●今切の渡し

東海道の舞阪宿と新居宿との湖上一里は、『今切の渡し』によって結ばれていた。

新幹線の車窓から垣間見るあの景観も、当時の旅人にとっては難所でしかない。

風波に濡れるのを嫌った旅人が、
遠回りを覚悟で迂回したのが、湖奥から本坂峠を越える北街道。

あまりにも、陸路を通行する者が多く、今切の渡しが廃れてきた。

で、徳川家康が婦女子に限って北街道の通行を許した。これが姫街道の由来。

新居の関所によって、『入り鉄砲に出女』を取り締まると云う幕府の方針もあった。

が、東西に長い砂洲が浮かぶだけの今切口には、
その当時の架橋技術が及ばなかったに違いない。

ちなみに天保15年の人一人の船賃は十八文、渡船は常時八十艘が就航していたという。

弁天島は砂州にあった荒れ島で、当時は北島と呼ばれた。
年古い狐が棲みしばしば人を騙したとの伝説が残る。

橋が架けられたのは明治14年、
次いで明治22年に東海道線が開通し、
本格的な国道架橋が完成したのは大正の初期であった。

橋脚の建設には当時の最先端技術が注がれ、敷石は魚礁となって、
いまでは信じられないほどのクロダイが付いたという。

ここだけの一本釣りで漁師の生活が成り立ったというから大変なものだ。

《天の川 浜名の橋の十文字》は明治26年に浜名湖に遊んだ、正岡子規の句。

●暴れ天竜

浜名湖が釣り人天国として存在するのは、外海と通じる今切口があってこそ。

潮入り湖として広大な汽水域を有するからにほかならない。

が、近淡海(近江=琵琶湖)に対して遠淡海と呼ばれ、
浜名川が通じるのみの淡水湖の時代のほうが長かったのだ。

明応7年(1498年)の8月、大地震による津波に襲われ、
湖口を閉じていた砂州が決壊して現在の姿となる。

その後も二、三度の地震が続き、
舞沢郷の壊滅など甚大な犠牲によって現在の潮入り湖が出現した。

最初の地震は家康生誕の50年前の話である。

資料抜粋 =>
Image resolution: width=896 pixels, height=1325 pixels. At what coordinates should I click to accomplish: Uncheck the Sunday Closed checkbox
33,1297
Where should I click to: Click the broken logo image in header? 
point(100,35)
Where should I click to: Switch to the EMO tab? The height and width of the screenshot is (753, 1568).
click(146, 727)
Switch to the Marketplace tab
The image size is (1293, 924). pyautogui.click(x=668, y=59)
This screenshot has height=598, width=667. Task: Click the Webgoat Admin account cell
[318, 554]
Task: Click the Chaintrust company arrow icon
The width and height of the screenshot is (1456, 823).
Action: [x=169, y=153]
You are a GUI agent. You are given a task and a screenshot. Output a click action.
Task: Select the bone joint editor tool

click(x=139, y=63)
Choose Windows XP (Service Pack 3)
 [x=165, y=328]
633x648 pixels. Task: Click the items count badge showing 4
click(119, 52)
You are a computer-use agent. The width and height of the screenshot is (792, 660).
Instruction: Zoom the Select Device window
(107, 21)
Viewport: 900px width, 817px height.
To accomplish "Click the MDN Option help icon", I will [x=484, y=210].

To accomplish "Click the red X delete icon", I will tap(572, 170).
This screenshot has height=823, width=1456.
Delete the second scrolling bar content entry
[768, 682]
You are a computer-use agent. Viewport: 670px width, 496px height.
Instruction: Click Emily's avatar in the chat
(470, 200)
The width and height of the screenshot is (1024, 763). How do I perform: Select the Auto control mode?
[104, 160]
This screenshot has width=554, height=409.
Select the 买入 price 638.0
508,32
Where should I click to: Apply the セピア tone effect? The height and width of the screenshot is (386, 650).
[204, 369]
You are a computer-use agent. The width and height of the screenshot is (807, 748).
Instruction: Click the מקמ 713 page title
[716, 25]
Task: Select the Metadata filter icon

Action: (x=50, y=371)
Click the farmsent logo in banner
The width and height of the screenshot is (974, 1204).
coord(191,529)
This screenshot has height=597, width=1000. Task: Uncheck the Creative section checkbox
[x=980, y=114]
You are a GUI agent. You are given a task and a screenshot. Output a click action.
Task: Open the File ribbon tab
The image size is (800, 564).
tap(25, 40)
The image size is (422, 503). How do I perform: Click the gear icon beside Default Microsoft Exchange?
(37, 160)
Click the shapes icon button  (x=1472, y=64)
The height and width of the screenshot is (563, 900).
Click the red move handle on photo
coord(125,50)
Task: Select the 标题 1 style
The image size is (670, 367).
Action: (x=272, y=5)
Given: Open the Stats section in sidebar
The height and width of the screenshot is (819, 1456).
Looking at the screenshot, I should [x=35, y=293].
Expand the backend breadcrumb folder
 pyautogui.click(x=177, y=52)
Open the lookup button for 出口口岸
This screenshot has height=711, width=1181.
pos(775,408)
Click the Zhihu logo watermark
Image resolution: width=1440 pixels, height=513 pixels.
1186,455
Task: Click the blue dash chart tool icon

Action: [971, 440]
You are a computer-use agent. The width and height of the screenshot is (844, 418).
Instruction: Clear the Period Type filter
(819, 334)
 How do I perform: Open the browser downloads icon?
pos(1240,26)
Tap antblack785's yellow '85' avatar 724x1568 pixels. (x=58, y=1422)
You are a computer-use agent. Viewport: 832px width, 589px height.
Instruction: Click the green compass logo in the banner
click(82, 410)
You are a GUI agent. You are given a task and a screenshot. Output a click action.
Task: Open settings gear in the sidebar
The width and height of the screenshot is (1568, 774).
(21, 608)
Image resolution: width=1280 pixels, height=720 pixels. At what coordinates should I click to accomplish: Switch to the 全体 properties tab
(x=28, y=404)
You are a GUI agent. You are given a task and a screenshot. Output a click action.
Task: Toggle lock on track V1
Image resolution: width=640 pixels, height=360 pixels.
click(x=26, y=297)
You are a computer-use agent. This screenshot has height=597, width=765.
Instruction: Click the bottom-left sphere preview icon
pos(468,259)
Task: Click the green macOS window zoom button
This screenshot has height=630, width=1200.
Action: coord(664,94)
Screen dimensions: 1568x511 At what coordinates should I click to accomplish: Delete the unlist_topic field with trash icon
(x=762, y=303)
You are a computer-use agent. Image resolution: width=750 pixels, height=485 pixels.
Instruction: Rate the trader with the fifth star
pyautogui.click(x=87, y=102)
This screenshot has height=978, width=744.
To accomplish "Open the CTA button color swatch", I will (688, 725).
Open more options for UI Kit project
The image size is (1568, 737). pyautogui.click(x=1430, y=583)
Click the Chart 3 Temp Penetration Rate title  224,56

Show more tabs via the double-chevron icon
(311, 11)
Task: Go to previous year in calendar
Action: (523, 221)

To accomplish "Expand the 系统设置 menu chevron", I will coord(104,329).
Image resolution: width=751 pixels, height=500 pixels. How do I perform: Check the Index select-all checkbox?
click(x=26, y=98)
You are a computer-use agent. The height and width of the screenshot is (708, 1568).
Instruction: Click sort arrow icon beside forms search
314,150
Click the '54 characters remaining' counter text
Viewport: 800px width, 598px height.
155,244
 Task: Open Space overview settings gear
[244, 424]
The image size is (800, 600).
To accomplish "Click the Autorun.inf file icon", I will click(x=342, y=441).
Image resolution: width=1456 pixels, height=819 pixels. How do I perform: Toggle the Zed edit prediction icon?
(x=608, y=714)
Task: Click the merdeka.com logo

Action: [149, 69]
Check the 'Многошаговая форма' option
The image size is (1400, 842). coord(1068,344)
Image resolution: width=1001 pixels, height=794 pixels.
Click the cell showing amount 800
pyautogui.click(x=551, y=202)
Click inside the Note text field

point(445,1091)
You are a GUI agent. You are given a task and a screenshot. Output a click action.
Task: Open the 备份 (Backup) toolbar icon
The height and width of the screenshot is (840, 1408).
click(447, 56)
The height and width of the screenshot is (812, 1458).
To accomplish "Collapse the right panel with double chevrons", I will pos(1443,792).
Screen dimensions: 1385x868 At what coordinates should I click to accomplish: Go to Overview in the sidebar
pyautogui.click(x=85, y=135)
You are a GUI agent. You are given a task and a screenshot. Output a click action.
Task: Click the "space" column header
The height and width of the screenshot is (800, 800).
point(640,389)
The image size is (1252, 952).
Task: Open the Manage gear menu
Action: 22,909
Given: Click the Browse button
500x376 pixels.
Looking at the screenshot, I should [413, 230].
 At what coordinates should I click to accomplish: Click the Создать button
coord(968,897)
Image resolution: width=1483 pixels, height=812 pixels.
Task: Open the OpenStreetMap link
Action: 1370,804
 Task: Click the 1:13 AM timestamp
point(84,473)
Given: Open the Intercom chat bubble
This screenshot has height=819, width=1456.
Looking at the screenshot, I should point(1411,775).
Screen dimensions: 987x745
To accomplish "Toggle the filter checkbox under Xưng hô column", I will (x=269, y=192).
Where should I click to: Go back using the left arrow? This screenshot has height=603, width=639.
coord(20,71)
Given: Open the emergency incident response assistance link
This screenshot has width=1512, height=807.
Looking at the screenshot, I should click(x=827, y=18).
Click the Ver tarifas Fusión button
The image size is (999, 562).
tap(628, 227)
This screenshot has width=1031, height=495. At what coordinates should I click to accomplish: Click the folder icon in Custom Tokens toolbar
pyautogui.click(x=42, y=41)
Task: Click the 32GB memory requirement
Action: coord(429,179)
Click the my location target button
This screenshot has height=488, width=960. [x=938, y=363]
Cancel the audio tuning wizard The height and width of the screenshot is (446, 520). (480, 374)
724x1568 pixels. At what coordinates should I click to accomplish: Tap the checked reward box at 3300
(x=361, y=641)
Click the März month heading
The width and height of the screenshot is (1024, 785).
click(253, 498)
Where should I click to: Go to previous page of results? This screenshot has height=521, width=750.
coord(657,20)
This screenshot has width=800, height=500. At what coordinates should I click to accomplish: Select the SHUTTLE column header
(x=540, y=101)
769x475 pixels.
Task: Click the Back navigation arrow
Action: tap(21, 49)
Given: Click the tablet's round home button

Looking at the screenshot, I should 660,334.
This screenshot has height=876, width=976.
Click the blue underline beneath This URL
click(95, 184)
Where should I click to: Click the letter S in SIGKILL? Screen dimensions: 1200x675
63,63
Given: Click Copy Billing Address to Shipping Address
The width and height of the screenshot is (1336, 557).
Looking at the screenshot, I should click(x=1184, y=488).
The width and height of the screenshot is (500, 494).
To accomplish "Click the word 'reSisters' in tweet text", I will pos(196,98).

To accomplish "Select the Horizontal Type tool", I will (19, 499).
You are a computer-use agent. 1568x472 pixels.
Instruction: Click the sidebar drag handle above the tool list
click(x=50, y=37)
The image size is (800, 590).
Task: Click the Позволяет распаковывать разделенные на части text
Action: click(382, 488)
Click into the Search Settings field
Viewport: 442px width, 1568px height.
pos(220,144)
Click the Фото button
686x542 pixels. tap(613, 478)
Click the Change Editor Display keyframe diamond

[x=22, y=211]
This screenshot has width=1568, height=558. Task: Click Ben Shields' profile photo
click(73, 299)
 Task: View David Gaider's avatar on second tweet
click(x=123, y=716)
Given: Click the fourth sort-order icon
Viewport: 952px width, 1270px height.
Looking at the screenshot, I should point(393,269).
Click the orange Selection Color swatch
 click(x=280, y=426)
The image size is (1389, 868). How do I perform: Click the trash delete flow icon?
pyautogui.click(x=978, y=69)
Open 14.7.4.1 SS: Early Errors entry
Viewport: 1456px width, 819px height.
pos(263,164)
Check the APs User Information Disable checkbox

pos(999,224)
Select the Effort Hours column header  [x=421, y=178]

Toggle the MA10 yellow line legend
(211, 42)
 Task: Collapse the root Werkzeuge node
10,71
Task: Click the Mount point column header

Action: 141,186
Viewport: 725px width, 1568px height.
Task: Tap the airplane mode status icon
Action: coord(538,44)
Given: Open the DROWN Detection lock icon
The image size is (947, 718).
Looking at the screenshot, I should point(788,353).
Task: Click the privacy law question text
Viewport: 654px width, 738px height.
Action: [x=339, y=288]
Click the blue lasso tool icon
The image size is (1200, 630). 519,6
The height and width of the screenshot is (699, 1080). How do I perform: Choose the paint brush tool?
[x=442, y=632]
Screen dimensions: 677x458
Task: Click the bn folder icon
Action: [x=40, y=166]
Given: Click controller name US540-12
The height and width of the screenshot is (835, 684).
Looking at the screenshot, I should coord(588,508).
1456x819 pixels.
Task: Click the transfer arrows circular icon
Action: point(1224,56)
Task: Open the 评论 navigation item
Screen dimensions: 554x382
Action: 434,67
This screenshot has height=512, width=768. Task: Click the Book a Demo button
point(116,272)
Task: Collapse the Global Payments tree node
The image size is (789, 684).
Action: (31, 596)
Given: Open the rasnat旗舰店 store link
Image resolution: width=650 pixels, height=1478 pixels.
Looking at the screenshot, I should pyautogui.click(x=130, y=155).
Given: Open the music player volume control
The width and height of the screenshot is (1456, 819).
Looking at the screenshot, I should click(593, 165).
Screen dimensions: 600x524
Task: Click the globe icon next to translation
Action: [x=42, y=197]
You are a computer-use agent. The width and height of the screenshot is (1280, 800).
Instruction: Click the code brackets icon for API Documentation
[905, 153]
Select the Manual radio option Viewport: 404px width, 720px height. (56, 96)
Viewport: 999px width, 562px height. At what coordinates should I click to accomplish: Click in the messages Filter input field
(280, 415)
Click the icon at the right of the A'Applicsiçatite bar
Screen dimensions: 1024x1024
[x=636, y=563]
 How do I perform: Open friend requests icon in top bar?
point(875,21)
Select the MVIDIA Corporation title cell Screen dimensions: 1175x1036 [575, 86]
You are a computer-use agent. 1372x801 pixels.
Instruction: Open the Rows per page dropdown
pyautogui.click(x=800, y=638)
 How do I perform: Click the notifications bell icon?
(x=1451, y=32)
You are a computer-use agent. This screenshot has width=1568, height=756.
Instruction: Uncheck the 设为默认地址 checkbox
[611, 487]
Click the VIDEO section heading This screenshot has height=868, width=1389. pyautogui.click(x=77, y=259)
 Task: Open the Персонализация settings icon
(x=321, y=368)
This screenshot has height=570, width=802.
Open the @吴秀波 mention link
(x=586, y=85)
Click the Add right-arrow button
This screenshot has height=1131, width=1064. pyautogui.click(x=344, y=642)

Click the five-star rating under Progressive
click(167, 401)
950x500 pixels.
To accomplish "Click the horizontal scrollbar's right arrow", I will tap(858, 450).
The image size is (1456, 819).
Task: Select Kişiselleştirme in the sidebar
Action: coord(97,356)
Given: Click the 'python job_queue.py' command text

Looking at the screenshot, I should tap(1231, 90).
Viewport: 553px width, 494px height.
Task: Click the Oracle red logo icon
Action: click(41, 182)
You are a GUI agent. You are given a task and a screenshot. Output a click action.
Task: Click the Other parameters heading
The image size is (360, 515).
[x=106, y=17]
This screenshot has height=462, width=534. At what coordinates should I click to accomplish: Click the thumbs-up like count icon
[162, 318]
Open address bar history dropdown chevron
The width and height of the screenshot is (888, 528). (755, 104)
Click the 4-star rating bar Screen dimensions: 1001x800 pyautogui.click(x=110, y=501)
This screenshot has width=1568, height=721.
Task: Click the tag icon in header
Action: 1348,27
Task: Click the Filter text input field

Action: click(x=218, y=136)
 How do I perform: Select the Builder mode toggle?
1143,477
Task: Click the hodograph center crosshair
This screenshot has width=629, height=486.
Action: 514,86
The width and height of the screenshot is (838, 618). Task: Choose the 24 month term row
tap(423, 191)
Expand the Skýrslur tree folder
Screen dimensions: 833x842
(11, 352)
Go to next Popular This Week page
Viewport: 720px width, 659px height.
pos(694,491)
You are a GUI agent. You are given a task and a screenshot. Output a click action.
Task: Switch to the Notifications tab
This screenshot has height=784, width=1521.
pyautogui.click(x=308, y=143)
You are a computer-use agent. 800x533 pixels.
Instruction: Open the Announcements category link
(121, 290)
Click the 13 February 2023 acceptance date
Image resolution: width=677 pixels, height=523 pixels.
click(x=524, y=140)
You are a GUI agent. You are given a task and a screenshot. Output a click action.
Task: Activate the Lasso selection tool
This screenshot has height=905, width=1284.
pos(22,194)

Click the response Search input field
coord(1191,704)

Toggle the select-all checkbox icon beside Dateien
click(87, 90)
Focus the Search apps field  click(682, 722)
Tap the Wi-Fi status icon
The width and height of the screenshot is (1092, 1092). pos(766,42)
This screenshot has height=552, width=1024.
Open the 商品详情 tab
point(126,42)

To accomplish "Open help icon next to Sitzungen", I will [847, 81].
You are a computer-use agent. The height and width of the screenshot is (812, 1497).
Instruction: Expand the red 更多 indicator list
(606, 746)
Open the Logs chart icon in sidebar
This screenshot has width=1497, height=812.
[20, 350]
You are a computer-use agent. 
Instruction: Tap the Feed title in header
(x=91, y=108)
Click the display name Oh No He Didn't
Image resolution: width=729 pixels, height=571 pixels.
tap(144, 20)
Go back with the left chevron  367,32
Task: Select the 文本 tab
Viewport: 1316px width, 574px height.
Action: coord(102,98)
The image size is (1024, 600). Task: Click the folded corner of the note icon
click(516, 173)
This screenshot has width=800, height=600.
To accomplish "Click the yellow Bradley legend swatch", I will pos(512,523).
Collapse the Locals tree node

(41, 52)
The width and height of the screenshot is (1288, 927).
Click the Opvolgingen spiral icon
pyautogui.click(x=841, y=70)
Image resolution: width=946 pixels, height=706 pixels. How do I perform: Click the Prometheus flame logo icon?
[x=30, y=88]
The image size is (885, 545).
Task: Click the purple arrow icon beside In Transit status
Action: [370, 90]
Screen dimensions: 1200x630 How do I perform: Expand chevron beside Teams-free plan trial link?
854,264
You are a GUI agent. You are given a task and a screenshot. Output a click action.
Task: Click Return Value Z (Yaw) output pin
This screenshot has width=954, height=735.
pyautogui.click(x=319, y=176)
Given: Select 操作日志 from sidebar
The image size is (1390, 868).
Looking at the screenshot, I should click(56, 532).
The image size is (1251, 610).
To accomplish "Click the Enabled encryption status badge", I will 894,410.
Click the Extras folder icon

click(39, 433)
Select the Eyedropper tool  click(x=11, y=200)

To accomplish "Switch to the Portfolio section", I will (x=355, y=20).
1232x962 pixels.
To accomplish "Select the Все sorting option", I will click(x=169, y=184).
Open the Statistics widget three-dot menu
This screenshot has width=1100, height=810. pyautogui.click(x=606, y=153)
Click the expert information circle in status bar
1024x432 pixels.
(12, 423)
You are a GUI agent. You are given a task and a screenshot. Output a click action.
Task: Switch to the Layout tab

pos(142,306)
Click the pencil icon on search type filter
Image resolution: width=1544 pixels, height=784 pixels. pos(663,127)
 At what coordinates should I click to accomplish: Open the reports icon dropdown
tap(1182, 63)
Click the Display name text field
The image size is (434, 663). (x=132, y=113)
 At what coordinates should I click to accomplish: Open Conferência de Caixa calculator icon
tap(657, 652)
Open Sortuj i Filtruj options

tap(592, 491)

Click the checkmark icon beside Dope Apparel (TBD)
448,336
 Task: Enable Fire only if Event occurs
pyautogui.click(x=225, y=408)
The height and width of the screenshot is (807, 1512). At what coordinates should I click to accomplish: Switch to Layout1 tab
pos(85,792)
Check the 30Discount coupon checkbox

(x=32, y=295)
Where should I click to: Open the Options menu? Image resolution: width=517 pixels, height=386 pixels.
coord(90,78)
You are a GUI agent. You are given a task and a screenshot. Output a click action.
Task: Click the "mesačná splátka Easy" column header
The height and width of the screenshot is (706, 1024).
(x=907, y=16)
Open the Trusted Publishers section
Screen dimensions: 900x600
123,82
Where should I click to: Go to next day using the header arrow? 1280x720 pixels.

演習課題 =>
a - 浜名湖の文章に基づいて、次の問いに答えてください。
(i) 天保15年の人一人の船賃はいくらでしたか。
(ii) 弁天島は当時何と呼ばれていましたか。
(iii) 湖口を閉じていた砂州を決壊させた津波は、いつの大地震によるものですか。
b - 次の各記述が浜名湖の文章の内容と合致するかどうか、「はい」か「いいえ」で答え、根拠となる本文の語句をそのまま引用してください。
(i) 徳川家康は男性に限って北街道の通行を許した。
(ii) 東海道線が開通したのは明治22年である。
(iii) 浜名湖は、淡水湖であった時代よりも潮入り湖である時代のほうが長い。
c - 浜名湖の文章を、最後の文に続けて書き延ばしてください。
これらの項目は、課題に取り組む際に参照する必要はありません。

解答一覧 =>
a -
(i) 十八文
(ii) 北島
(iii) 明応7年(1498年)の8月の大地震

b -
(i) いいえ。「徳川家康が婦女子に限って北街道の通行を許した。」
(ii) はい。「次いで明治22年に東海道線が開通し、」
(iii) いいえ。「浜名川が通じるのみの淡水湖の時代のほうが長かったのだ。」

c -
浜名湖の形成は溺れ谷であるという。
つまり、太古には湾であったわけで、
これを閉じて淡水湖としたのが、古天竜の運んだ砂礫。

つい近世まで磐田台地から三方原台地の間を天竜川が暴れまわっていた。

その流れの運んだ砂礫が湾の口を閉じて、淡水湖が生まれたのだ。

暴れ天竜の異名を持ち、日本三大急流の一つであった天竜川も、
今は爪を抜かれた猫、牙を抜かれた虎の如くおとなしい。

その理由として挙げられたのが、幾つかのダム。

下流域でいえば、昭和31年竣工の佐久間ダム、昭和33年竣工の秋葉ダム、
さらには船明ダムによって堰かれている。

次々とダムが完成するにつれ、河口部の波食は顕著となり、吐き出す砂礫は激減して、
自然界のバランスは見る間に崩れていく。

その対策として最初に造られたのが、松島灯台前に出現した約200mの台形堤防であった。

●三軒屋テトラ堤

現在は跡形もないこの台形堤防は昭和35年の竣工。
久間ダムの完成からわずかな年月で、護岸の必要性に迫られている。

たった5年にして中央部の決壊が始まった
。波の破壊力は1平方mあたり、最大60トンに達すると云う。

遠州灘の荒波の威力をまざまざと見せつける崩壊であった。

次に着工したのが離岸堤で、まず崩れ堤防西隣の海中に3基が投入された。

この離岸堤は効果を発揮して、砂浜が次第に復活する。

やがて、無粋なテトラポットが次々と投入され、
クロダイ天国として人気の三軒屋テトラ帯が誕生する。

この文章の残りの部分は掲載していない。